The line with "The height and width of the screenshot is (532, 749).", the line with "You are a computer-use agent. Viewport: 720px", and all lines between them in the material below: return these exactly, and no others.

• Dataset records:
┌──
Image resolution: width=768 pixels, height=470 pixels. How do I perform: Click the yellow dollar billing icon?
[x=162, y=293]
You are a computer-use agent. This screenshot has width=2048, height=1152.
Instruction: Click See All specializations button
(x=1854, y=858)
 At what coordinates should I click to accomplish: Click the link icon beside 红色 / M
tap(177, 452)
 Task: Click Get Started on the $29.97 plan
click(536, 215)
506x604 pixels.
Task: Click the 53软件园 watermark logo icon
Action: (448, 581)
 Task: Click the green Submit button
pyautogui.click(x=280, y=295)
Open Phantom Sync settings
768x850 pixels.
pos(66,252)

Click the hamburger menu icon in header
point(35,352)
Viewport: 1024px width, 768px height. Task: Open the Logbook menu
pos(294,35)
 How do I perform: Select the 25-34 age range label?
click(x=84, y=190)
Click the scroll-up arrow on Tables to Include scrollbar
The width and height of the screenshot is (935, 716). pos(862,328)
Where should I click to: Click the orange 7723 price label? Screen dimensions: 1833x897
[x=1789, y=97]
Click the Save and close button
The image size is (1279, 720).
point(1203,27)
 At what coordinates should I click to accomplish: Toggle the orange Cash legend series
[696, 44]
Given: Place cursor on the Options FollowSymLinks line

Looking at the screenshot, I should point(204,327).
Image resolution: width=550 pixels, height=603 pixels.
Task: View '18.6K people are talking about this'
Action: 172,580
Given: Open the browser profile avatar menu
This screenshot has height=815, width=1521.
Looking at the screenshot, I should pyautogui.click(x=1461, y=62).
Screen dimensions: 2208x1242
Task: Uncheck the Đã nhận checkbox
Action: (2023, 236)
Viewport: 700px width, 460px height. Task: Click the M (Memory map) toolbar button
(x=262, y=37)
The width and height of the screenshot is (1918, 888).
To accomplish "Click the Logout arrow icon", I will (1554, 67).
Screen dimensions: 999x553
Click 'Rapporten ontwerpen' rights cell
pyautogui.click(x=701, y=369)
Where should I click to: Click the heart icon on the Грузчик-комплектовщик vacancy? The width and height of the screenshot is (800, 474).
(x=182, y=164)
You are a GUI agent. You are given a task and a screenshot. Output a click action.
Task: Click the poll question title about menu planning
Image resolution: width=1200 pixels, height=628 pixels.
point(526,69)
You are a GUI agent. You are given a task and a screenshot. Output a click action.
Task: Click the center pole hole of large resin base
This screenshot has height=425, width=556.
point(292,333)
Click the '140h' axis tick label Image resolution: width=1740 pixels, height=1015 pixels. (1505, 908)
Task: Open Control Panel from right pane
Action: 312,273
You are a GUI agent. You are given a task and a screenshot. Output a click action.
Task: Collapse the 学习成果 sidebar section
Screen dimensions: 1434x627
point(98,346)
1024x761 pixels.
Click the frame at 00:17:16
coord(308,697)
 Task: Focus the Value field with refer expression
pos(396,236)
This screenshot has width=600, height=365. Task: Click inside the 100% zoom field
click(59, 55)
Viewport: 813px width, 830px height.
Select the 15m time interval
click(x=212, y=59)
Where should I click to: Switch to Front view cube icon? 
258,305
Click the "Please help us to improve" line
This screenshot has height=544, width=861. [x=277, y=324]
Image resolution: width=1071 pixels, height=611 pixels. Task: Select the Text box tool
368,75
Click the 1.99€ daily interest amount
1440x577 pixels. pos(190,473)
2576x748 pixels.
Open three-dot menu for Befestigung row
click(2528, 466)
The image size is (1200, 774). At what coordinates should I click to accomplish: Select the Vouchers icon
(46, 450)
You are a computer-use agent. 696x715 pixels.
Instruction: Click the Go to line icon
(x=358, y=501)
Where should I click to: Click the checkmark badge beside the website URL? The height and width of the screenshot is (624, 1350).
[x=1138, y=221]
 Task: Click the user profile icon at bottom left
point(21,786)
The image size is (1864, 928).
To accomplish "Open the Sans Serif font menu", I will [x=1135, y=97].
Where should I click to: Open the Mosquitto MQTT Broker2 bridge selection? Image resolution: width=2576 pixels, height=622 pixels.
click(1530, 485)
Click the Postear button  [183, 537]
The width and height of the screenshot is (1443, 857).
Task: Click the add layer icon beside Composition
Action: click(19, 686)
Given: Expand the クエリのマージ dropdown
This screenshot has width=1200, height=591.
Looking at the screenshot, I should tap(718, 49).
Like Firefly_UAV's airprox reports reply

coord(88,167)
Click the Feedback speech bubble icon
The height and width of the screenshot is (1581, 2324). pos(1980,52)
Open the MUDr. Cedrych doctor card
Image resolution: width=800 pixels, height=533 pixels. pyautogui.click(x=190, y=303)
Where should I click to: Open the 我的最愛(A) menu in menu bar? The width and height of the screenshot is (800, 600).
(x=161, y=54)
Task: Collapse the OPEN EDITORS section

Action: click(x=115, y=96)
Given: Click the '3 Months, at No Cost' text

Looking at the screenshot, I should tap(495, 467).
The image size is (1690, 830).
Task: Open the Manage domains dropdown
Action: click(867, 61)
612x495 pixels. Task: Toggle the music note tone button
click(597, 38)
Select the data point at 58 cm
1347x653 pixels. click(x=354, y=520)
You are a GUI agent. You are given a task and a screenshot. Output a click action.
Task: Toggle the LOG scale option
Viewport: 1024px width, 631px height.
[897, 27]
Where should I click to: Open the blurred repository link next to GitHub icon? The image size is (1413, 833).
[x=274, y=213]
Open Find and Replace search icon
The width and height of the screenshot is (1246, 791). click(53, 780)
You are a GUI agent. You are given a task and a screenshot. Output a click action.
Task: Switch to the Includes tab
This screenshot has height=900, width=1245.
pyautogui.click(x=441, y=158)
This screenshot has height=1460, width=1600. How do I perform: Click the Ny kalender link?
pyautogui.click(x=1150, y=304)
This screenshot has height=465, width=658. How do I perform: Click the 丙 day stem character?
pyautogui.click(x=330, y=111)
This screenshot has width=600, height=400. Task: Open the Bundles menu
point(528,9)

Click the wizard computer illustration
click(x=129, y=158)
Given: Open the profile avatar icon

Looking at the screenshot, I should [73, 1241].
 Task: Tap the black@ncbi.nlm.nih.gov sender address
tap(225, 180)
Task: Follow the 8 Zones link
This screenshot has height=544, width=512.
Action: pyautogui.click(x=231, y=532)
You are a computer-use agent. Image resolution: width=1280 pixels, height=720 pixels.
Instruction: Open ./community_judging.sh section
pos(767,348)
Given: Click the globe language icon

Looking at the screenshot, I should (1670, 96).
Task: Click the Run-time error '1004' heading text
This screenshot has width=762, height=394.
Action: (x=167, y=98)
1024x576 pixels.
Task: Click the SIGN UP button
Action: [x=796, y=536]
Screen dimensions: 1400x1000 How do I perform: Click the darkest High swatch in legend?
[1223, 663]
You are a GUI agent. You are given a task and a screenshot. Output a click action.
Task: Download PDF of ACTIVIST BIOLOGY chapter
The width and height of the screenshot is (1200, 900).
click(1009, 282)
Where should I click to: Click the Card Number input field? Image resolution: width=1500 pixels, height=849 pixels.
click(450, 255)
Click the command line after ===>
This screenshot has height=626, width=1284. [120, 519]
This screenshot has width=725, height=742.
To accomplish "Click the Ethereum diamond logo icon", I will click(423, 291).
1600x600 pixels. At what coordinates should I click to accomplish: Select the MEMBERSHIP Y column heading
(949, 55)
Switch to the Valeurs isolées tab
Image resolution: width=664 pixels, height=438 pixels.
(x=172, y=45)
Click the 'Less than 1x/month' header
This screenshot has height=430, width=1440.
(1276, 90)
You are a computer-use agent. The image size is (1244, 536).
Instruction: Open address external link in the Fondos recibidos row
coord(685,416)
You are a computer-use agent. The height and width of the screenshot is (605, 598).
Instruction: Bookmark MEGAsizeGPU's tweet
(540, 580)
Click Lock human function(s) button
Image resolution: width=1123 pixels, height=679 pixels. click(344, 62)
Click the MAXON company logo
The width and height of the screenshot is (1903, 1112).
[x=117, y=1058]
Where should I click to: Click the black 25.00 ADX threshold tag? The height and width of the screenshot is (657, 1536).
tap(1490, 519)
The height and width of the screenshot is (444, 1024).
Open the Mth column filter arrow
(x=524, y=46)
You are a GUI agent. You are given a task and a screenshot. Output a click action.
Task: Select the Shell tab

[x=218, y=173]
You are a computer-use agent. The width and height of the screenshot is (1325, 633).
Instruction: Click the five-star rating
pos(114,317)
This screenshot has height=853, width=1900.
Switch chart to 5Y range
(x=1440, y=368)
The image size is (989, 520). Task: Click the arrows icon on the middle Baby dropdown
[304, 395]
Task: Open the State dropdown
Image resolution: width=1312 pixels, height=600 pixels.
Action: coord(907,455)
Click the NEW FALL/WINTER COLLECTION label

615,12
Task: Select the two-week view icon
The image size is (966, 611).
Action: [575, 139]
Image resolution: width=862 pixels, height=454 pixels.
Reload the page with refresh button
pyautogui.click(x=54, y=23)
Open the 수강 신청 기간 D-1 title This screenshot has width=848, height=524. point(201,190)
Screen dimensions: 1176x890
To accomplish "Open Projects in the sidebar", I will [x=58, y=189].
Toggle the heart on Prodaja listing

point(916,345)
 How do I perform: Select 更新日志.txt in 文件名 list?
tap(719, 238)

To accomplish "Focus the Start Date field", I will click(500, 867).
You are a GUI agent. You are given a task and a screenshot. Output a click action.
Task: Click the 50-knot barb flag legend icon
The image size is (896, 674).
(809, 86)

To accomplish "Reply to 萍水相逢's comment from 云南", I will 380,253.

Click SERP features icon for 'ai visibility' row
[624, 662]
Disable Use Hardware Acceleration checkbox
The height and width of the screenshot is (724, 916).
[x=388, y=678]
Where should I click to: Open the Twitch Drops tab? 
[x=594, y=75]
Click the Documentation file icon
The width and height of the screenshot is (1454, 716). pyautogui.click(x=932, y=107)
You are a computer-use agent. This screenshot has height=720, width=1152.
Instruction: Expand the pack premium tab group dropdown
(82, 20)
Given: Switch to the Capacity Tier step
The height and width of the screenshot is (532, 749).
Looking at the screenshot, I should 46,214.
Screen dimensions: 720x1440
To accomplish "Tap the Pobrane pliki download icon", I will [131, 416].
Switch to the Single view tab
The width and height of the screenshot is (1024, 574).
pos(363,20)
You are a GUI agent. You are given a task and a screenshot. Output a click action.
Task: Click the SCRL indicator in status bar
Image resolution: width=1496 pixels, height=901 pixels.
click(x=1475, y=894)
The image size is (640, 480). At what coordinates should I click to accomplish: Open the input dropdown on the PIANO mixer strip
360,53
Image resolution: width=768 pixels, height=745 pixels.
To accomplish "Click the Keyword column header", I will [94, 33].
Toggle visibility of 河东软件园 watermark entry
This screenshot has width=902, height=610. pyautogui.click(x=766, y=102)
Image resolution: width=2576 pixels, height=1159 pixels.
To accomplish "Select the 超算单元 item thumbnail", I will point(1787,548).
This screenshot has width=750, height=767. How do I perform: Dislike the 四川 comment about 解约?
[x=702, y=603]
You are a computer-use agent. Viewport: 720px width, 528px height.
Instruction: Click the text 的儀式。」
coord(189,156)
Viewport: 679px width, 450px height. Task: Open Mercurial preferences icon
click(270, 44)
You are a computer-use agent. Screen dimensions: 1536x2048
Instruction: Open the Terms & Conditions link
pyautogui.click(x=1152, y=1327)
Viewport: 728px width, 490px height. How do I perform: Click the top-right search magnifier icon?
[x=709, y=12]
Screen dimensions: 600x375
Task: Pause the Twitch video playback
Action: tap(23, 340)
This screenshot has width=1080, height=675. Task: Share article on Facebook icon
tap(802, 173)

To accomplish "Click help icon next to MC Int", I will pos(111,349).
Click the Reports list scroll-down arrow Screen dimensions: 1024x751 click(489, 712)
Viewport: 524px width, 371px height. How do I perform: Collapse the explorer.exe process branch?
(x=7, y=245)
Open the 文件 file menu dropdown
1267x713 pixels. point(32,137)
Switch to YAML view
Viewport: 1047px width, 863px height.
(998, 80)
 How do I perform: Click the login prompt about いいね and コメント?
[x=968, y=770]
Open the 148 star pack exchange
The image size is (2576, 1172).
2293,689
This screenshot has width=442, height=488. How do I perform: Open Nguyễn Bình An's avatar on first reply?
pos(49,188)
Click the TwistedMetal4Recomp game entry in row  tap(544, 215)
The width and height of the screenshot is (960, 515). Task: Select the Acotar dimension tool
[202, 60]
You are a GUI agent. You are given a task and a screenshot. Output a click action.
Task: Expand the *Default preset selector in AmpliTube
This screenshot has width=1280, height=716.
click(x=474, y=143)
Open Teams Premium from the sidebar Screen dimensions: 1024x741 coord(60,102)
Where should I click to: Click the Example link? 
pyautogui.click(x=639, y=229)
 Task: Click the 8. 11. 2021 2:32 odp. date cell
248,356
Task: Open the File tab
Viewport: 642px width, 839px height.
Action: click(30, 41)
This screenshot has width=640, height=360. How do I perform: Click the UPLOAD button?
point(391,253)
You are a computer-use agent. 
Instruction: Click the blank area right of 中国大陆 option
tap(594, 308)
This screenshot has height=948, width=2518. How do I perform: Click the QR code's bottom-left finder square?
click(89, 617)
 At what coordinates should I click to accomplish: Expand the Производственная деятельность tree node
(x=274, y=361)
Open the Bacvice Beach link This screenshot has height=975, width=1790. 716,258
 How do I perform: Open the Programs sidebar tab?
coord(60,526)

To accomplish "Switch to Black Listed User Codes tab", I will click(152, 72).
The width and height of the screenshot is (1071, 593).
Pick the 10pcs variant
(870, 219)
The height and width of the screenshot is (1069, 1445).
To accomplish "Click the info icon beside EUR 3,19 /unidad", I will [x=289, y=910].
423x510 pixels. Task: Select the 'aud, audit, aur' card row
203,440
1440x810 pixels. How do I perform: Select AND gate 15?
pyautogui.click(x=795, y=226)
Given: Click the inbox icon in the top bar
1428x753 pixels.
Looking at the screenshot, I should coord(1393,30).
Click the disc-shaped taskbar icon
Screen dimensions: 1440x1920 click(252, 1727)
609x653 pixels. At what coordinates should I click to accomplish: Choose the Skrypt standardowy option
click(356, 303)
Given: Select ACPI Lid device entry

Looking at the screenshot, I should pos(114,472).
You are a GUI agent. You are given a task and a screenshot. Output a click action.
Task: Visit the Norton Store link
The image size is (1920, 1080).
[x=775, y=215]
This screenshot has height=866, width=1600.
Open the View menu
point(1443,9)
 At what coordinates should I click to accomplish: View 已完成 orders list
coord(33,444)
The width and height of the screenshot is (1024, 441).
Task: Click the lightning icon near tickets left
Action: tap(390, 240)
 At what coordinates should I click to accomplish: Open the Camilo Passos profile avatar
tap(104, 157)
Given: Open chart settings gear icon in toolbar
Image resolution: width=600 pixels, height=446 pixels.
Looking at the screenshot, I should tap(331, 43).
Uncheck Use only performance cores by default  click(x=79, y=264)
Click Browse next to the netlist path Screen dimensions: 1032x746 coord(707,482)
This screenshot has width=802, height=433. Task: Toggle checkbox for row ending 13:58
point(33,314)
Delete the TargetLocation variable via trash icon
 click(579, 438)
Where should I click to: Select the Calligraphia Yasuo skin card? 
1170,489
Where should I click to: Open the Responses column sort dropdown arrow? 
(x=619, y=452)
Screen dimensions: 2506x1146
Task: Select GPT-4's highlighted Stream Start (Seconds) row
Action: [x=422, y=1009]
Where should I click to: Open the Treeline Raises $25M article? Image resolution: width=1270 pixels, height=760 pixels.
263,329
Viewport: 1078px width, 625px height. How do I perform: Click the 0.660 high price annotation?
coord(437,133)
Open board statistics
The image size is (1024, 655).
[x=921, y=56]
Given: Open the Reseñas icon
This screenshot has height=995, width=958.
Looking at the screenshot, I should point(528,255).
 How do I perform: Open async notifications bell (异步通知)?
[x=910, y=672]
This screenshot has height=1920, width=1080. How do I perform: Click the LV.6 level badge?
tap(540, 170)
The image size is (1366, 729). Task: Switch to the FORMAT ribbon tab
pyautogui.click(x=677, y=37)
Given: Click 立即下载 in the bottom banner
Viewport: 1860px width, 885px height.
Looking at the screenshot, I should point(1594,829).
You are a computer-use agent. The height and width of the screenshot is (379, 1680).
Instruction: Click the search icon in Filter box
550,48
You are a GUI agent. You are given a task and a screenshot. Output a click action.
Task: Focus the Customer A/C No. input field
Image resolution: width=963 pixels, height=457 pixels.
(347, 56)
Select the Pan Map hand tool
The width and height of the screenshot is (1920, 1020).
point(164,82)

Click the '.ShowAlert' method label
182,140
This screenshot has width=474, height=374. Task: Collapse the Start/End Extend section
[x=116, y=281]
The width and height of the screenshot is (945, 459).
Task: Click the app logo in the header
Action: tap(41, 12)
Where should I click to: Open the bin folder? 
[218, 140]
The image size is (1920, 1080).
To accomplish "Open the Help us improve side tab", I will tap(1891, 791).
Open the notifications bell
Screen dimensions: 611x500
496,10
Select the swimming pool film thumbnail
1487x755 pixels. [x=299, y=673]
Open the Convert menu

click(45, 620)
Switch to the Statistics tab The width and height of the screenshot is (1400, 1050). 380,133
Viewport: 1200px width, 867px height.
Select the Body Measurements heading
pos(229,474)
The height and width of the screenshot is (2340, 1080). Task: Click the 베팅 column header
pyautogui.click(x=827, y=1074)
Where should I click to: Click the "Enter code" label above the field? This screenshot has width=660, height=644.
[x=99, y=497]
└──
• Answer:
The height and width of the screenshot is (532, 749).
Looking at the screenshot, I should 46,214.
Screen dimensions: 720x1440
To accomplish "Tap the Pobrane pliki download icon", I will [131, 416].
Switch to the Single view tab
The width and height of the screenshot is (1024, 574).
pos(363,20)
You are a GUI agent. You are given a task and a screenshot. Output a click action.
Task: Click the SCRL indicator in status bar
Image resolution: width=1496 pixels, height=901 pixels.
click(x=1475, y=894)
The image size is (640, 480). At what coordinates should I click to accomplish: Open the input dropdown on the PIANO mixer strip
360,53
Image resolution: width=768 pixels, height=745 pixels.
To accomplish "Click the Keyword column header", I will [94, 33].
Toggle visibility of 河东软件园 watermark entry
This screenshot has width=902, height=610. pyautogui.click(x=766, y=102)
Image resolution: width=2576 pixels, height=1159 pixels.
To accomplish "Select the 超算单元 item thumbnail", I will point(1787,548).
This screenshot has width=750, height=767. How do I perform: Dislike the 四川 comment about 解约?
[x=702, y=603]
You are a computer-use agent. Viewport: 720px width, 528px height.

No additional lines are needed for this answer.